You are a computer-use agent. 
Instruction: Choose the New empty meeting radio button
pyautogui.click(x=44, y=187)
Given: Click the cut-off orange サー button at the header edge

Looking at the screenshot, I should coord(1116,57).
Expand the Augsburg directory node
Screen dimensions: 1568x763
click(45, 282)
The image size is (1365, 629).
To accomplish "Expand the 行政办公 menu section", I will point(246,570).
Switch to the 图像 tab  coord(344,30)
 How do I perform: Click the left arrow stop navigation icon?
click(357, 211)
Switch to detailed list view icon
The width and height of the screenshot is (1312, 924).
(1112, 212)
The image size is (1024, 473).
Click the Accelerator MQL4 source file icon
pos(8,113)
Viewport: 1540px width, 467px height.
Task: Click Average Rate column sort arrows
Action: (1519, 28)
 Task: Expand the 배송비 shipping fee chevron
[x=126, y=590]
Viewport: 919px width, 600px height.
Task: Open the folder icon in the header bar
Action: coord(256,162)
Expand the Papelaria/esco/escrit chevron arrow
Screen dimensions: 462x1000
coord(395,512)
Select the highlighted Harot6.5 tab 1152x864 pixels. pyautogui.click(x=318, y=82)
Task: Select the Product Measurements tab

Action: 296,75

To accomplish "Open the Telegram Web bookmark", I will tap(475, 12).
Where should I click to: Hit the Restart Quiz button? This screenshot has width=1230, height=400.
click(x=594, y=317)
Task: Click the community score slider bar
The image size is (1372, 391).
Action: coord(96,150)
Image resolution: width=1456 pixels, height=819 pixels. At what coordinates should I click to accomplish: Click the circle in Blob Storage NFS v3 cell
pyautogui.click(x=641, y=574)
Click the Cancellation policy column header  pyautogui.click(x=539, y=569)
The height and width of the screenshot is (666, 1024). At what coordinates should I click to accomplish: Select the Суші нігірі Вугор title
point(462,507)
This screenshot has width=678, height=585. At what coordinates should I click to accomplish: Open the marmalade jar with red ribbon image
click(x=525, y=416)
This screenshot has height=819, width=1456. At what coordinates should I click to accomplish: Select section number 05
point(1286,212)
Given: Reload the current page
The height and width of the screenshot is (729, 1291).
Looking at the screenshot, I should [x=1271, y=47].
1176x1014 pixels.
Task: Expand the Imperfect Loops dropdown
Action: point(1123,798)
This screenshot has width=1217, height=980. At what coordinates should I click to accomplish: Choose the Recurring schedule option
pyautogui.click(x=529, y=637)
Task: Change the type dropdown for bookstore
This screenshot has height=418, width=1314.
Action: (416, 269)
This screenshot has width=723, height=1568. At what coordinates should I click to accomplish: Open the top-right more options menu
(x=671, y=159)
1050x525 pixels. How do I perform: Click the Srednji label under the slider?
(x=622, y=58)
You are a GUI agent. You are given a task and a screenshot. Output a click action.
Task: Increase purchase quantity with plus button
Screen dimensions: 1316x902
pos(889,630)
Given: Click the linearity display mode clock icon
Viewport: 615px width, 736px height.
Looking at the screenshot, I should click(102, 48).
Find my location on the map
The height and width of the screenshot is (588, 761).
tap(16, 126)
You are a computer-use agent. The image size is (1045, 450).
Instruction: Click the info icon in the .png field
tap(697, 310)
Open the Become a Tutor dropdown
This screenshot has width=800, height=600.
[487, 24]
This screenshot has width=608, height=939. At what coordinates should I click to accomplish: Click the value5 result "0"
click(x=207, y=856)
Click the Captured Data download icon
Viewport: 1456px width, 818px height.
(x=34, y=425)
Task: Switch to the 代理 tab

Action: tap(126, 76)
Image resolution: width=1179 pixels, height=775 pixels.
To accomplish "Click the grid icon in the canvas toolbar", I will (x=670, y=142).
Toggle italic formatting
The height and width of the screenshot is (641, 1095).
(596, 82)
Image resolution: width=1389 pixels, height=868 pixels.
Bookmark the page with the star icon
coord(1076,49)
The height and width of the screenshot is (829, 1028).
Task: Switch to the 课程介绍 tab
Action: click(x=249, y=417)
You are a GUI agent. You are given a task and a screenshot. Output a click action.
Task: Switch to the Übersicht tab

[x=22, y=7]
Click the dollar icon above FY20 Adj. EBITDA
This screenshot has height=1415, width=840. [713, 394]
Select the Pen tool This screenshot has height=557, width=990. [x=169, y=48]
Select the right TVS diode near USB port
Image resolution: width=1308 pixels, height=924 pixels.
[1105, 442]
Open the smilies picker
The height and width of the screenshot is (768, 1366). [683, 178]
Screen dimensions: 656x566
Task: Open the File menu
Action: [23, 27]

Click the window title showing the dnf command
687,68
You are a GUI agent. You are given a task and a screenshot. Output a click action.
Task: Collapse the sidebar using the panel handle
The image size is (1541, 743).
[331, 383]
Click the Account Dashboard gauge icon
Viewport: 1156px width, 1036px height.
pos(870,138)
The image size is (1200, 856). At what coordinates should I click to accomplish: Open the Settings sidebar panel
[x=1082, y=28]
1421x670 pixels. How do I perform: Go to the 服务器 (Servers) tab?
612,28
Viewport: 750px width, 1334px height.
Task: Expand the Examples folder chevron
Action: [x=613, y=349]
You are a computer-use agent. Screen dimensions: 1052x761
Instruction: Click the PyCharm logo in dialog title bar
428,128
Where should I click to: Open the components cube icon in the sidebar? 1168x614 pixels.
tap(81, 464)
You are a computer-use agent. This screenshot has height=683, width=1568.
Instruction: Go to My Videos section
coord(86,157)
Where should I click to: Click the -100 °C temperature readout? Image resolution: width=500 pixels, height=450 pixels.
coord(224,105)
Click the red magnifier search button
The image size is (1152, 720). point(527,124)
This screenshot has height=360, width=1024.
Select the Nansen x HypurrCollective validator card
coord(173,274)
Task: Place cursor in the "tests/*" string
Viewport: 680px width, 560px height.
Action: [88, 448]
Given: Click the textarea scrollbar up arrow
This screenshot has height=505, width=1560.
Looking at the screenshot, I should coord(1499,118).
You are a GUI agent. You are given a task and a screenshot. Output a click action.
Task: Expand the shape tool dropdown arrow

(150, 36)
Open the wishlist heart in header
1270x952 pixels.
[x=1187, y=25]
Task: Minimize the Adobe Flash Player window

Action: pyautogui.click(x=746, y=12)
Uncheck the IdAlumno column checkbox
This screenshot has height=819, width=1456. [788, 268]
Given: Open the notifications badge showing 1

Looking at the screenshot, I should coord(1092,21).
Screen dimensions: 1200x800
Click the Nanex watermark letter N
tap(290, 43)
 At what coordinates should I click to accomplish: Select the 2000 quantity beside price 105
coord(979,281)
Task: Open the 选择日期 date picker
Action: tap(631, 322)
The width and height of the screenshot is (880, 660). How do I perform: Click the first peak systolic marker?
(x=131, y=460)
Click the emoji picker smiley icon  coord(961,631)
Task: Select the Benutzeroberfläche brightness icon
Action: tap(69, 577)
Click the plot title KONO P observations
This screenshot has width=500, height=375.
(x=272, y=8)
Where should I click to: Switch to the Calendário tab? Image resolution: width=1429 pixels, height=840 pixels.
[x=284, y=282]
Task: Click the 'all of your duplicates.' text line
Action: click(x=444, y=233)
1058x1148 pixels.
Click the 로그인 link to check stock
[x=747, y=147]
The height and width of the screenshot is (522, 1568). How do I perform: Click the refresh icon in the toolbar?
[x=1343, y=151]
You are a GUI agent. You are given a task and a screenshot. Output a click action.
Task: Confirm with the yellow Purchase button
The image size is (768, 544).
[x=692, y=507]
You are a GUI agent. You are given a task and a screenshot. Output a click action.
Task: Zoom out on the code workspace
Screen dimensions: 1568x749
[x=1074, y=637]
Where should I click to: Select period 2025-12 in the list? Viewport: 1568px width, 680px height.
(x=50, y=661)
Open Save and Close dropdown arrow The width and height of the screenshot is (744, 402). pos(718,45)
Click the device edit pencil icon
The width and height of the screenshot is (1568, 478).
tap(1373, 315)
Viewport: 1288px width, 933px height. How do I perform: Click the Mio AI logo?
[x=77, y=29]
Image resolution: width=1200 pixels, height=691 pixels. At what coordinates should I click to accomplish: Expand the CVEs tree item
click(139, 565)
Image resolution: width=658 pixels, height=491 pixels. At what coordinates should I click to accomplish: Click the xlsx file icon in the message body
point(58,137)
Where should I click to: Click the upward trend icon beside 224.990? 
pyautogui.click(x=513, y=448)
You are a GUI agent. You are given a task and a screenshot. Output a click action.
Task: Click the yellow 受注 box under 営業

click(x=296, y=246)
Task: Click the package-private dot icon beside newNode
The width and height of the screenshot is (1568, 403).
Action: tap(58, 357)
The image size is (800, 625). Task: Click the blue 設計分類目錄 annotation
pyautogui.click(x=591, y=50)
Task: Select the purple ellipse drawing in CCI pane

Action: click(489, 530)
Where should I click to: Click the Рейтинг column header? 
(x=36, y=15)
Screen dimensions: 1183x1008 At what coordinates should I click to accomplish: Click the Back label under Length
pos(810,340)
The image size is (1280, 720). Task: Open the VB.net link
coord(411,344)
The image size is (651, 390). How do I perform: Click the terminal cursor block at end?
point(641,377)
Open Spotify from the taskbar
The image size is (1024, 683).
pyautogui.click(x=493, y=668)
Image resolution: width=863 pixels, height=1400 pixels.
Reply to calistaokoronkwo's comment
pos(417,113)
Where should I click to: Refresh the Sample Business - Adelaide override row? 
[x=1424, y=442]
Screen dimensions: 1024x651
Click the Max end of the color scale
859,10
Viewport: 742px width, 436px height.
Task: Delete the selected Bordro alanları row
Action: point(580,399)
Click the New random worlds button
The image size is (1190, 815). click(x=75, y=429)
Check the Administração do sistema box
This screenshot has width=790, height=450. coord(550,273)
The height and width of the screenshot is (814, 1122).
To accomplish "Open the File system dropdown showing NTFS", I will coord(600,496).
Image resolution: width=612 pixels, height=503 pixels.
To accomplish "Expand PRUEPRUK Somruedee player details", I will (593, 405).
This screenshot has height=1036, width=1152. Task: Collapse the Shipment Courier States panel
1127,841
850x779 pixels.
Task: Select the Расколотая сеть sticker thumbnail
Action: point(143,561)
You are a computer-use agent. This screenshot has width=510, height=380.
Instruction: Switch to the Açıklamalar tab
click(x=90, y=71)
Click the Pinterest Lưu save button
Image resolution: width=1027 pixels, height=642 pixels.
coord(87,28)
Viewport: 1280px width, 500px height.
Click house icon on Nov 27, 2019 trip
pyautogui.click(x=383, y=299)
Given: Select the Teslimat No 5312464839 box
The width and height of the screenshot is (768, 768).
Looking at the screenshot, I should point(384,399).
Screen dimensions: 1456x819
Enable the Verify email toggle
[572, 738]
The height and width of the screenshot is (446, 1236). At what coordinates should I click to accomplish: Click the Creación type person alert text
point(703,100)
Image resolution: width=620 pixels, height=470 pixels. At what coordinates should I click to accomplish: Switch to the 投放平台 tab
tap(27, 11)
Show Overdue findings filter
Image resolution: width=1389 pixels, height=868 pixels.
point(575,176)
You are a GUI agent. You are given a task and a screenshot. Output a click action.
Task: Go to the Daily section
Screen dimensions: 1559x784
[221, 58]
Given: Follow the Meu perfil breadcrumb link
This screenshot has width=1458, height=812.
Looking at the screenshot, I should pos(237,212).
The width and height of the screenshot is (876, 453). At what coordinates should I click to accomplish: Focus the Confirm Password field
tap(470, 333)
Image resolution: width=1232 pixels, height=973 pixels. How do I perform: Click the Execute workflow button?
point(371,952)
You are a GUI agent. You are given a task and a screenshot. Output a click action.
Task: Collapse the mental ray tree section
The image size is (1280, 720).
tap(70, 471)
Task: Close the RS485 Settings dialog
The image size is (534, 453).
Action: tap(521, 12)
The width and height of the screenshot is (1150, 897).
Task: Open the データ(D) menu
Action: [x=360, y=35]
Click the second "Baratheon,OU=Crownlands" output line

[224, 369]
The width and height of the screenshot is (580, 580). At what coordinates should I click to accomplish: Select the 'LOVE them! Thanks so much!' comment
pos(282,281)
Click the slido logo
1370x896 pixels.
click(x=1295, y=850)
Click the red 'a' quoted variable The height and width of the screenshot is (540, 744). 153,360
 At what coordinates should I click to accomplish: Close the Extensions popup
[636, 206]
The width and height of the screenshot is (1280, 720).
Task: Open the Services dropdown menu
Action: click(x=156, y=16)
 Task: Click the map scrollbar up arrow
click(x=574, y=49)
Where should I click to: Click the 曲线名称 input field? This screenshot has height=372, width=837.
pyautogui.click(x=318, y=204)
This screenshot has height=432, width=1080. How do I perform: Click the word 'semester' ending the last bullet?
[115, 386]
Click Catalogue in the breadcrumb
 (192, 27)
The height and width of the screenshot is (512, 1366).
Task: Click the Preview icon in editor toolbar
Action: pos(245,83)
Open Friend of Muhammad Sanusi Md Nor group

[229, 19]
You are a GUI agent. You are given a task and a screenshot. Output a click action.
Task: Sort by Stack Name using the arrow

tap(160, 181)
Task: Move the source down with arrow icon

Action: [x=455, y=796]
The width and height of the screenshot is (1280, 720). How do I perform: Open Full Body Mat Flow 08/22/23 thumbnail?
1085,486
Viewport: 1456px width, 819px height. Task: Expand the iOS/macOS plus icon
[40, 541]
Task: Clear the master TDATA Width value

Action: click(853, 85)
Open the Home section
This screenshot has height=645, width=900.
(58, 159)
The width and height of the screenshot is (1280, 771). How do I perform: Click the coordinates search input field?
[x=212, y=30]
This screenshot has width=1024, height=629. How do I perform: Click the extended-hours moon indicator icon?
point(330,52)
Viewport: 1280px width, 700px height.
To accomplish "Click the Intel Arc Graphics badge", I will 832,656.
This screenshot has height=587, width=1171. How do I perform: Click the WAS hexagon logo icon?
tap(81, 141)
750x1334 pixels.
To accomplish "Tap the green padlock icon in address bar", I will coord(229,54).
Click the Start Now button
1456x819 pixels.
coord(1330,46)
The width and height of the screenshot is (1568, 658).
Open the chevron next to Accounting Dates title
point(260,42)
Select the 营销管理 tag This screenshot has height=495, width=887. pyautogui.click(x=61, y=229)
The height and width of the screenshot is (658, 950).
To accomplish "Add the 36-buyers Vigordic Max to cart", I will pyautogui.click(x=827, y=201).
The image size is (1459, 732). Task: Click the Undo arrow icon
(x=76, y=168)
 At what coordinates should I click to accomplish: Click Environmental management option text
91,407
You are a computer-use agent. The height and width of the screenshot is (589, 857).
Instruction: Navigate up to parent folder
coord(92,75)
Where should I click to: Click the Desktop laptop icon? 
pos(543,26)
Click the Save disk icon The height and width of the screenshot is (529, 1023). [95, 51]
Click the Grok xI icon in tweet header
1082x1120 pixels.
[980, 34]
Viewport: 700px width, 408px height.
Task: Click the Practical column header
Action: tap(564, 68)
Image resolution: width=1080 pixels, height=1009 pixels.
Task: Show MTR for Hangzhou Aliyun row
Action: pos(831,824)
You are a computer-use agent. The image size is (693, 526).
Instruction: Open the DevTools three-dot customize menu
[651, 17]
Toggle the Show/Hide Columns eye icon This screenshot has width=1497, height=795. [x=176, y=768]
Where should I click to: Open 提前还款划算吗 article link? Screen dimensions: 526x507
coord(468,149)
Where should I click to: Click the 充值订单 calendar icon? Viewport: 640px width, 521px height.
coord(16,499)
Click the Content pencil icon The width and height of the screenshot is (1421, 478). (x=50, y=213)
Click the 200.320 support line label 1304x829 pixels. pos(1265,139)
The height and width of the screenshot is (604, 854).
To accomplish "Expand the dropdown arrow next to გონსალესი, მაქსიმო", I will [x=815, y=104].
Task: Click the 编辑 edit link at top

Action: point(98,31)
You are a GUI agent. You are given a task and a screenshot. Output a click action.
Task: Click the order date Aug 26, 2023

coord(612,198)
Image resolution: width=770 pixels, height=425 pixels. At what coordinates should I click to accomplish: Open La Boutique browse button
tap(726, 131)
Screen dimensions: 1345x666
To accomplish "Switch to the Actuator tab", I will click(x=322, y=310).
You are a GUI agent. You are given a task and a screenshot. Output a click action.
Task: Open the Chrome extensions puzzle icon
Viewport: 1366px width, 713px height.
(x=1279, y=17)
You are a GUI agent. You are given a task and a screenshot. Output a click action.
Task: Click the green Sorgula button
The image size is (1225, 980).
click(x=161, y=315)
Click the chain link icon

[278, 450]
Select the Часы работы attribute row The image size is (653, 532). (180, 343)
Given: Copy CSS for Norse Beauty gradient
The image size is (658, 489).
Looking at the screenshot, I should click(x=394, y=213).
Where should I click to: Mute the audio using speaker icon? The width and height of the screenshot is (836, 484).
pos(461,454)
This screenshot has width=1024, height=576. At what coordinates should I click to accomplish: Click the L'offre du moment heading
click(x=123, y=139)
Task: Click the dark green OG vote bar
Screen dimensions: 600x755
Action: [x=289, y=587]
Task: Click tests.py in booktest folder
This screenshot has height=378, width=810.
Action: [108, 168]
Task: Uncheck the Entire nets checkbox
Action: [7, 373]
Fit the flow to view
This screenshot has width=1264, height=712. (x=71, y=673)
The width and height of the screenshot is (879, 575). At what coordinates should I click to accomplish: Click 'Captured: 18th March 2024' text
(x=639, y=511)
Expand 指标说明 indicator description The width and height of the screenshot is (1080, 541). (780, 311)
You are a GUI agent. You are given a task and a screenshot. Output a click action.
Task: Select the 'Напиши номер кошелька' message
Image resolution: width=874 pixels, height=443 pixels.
----
### What the exercise asks
Go through the entries above and pull out each line with "tests" in it.

### Response to this exercise
Task: Place cursor in the "tests/*" string
Task: Click tests.py in booktest folder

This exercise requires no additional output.